Judging from his childhood and public mien, Lowell Pickett is one of the last people you’d expect to be earning hanging privileges and trading bathroom bon mots with a sassy, streetwise black woman from Detroit. He was born and raised in Austin, Minnesota, the Hormel company town where his father ran the local J.C. Penney and his mother was a music teacher and ardent cellist. Lowell was their third child and second son, reared in a quiet neighborhood, tucked away from the countercultural changes of the ’60s. Lowell’s folks were molded by the Depression, which meant that the family never ate out and pinched pennies to invest in education.

"My father grew up dirt-poor in the middle of North Dakota; at sixteen he had to find a place for his family to live. He couldn’t afford school, and used to read college catalogues the way other people read travel brochures," Lowell says, explaining how his dad gently coaxed him into attending Shattuck Academy, at the time an Episcopalian military school in Faribault (now most famous for such alumni as Marlon Brando and Nick Nolte), first for the summer and then for a year. When he graduated from Austin High in ’67-right in sync with the Summer of Love-he had already been accepted to St. Olaf College in Northfield. He planned to earn a law degree, and was considering a double major in business administration.

That careful, cultivated side of Lowell, now fifty-nine, can be seen as he introduces acts from the stage or roams the club troubleshooting. He’s almost always attired in a gray suit and matching tie, and his longish hair and short, graying beard are immaculately groomed. He’s a bit hangdog around the cheekbones and shoulder blades, but his voice has the dulcet, reassuring tone of an FM radio host. He can also display the unerring formality of a funky but ace maître d’.

But that’s the master disguise, the veneer of decorum acquired (and required) when you grow up in the sticks. A less obvious but more important side of Lowell is the dreamer and adventurer-the one who’s always ready to receive, or concoct, what the flamboyant reedman Rahsaan Roland Kirk once referred to as "Bright Moments." The moments when Joe Williams turns back the clock and breathes through every pore; when Turrentine and Marsalis are sharing a blues and some blackened fish in the wee hours; when McCoy Tyner passes a baton to The Bad Plus before the group even existed in the minds of its members.
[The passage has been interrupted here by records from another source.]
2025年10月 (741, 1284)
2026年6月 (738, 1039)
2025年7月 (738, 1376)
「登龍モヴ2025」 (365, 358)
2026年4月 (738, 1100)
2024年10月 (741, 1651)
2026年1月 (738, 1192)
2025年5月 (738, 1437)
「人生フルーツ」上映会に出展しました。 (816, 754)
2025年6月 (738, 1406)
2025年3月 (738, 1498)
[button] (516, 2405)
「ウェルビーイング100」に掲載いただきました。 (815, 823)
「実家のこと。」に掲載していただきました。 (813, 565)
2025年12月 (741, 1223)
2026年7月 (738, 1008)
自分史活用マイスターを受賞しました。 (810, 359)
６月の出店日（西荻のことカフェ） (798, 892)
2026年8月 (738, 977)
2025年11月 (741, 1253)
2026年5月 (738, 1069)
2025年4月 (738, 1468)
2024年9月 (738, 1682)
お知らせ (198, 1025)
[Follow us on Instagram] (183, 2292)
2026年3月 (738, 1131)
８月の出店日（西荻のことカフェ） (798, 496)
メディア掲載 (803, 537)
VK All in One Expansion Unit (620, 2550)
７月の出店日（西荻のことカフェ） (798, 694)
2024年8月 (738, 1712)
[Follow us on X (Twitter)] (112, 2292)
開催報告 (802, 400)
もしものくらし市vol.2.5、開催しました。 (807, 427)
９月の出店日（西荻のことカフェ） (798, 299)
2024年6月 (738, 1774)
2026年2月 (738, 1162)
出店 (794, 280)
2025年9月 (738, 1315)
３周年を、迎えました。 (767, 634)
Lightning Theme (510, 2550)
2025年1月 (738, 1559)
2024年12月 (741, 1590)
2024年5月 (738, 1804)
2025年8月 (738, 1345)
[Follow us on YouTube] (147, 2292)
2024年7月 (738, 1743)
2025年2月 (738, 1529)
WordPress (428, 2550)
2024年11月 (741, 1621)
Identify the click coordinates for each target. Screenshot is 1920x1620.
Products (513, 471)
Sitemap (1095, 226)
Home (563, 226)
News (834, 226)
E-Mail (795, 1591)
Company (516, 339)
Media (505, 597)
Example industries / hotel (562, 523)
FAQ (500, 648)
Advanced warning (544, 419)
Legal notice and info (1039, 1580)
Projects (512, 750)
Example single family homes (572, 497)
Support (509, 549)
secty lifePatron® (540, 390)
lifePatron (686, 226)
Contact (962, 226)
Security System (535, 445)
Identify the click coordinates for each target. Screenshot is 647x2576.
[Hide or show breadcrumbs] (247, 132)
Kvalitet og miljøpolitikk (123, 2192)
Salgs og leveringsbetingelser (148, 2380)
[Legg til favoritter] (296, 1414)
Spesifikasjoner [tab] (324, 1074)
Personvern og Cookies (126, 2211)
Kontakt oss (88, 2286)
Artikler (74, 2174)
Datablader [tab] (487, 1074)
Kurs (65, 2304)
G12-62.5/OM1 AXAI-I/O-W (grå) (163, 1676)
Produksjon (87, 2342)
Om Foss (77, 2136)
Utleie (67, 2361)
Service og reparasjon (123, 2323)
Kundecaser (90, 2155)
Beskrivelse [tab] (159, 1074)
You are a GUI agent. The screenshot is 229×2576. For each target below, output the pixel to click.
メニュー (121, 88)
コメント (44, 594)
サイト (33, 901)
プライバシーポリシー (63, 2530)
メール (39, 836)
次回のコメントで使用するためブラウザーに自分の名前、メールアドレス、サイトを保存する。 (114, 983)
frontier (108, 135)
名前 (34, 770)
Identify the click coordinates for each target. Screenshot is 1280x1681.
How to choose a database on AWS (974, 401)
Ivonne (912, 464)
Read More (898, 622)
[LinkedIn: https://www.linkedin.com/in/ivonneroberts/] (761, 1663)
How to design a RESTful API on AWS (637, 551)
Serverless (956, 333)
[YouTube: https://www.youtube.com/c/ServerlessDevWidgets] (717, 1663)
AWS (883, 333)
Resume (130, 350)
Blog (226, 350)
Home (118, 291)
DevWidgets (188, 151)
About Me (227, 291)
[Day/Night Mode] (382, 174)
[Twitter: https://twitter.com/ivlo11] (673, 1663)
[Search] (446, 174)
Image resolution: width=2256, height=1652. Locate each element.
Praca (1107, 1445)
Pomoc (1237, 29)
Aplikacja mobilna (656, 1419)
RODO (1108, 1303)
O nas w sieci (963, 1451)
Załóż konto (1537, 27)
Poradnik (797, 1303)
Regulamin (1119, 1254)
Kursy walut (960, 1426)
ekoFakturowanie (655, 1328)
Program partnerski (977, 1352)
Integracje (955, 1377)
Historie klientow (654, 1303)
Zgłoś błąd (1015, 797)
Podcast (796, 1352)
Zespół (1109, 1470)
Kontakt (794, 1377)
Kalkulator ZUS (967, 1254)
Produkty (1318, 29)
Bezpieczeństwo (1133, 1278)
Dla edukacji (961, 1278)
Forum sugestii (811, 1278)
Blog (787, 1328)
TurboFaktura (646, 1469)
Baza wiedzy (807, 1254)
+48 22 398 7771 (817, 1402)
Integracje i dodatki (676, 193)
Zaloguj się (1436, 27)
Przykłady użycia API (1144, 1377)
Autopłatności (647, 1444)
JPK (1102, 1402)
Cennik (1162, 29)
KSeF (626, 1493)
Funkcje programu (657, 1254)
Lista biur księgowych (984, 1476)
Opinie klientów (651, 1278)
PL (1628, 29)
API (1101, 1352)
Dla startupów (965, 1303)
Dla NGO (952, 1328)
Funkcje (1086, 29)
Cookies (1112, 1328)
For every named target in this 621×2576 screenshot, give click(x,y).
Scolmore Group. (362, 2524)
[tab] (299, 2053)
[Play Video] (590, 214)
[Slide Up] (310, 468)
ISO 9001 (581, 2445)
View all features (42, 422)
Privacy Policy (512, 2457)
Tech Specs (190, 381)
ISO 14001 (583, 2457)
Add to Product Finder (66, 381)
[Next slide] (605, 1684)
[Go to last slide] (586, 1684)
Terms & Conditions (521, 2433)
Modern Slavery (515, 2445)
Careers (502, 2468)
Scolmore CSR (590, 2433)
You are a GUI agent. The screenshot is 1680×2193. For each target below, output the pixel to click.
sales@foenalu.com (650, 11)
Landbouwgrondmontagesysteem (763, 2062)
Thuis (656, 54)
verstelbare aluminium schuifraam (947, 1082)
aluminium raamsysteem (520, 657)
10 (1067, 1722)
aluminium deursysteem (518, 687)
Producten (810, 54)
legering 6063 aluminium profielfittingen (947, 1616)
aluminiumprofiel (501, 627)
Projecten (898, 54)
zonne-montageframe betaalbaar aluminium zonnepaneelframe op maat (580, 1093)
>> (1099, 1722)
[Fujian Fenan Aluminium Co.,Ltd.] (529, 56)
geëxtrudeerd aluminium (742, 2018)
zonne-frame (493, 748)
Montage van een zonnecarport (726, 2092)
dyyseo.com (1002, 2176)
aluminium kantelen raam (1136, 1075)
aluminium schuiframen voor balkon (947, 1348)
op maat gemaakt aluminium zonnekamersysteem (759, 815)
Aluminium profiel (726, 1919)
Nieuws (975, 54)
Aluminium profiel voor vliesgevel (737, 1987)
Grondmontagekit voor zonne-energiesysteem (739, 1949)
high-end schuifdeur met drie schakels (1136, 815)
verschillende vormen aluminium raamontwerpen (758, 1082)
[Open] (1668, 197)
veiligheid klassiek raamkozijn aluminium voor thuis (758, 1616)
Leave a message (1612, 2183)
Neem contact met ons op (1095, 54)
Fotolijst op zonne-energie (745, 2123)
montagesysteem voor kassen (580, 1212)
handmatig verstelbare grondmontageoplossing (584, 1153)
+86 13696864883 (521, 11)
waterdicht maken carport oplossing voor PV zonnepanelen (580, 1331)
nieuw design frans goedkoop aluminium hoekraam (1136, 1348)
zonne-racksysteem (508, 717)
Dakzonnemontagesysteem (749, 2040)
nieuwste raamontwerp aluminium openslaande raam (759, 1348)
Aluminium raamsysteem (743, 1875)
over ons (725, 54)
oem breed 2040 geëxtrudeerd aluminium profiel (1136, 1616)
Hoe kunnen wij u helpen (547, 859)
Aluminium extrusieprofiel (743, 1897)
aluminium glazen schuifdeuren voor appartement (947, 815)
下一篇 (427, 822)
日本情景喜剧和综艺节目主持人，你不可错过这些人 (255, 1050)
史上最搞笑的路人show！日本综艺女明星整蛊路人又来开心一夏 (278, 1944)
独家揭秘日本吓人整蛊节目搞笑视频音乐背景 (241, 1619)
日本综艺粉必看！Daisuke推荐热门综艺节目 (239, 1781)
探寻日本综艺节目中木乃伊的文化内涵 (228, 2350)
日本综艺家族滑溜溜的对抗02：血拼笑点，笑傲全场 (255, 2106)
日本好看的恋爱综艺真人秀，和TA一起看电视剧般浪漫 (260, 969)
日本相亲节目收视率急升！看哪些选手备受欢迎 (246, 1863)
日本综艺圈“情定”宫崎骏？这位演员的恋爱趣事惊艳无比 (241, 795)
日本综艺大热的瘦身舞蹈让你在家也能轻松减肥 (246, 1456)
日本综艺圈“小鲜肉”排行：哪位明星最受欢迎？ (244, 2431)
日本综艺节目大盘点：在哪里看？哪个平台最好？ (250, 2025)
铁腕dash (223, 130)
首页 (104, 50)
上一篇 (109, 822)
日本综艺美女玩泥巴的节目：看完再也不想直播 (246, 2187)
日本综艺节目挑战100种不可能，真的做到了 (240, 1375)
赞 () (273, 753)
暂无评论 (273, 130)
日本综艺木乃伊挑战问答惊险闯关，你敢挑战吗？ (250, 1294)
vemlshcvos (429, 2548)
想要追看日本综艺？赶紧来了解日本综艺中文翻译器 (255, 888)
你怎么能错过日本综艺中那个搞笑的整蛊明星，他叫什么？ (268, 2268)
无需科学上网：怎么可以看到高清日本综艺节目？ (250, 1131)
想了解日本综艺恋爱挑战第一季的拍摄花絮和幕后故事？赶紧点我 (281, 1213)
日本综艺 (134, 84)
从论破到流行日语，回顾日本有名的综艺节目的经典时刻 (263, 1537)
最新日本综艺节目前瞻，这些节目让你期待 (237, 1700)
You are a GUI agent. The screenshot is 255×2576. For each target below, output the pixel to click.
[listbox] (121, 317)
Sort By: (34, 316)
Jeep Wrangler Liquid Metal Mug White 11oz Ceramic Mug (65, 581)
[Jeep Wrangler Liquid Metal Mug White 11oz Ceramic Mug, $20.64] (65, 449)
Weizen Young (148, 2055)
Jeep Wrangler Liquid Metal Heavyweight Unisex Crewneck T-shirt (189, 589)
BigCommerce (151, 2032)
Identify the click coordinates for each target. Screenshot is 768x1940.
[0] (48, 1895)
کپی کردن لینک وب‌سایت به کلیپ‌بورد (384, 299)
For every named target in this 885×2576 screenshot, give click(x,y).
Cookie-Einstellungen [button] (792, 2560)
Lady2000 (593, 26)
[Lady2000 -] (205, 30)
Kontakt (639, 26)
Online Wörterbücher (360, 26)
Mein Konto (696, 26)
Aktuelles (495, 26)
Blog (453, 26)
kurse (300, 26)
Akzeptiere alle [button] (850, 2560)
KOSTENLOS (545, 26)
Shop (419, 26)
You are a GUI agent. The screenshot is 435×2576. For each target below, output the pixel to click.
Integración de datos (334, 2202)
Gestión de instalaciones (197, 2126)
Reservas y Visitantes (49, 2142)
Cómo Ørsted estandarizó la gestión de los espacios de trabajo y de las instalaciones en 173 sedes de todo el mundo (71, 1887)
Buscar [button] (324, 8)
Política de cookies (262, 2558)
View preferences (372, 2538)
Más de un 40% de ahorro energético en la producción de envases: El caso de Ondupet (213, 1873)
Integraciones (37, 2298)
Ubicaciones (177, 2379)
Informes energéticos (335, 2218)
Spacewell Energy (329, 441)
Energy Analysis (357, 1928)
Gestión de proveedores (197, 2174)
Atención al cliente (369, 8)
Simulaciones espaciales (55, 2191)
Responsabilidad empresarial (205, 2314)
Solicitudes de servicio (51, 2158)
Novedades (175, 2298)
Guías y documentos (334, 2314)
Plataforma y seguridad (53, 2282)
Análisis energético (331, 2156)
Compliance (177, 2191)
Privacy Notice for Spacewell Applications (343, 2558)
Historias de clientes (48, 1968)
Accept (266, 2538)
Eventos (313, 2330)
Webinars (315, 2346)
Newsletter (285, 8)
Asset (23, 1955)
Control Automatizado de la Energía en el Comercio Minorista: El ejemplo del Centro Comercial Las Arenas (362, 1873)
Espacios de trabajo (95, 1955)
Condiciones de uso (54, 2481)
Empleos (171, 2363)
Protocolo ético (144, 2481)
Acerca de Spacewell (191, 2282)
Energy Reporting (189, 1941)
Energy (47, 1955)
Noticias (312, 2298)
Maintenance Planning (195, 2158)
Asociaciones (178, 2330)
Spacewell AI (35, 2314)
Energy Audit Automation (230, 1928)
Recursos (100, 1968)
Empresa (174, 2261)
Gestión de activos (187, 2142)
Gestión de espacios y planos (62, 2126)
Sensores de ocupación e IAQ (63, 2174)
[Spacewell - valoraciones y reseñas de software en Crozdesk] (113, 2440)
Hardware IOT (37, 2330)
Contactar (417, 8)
This side of Lowell was kindled at St. Olaf, where he landed a roommate from Philadelphia. Lowell’s mother had made sure her children took piano lessons and w
ere steeped in the classics. Show tunes were also played around the Pickett household, and Lowell had ventured further, from the New Christy Minstrels into songwriting-oriented folkies such as Donovan, Tim Hardin, and his first musical hero, Bob Dylan. But this dude from Philly had been a drummer in a rock band back home and had an entirely different crate of sounds. "Cream and Moby Grape and the Grateful Dead and the Mothers of Invention," Lowell says, reverently rolling out the names. "I had never heard that stuff before. I just loved it."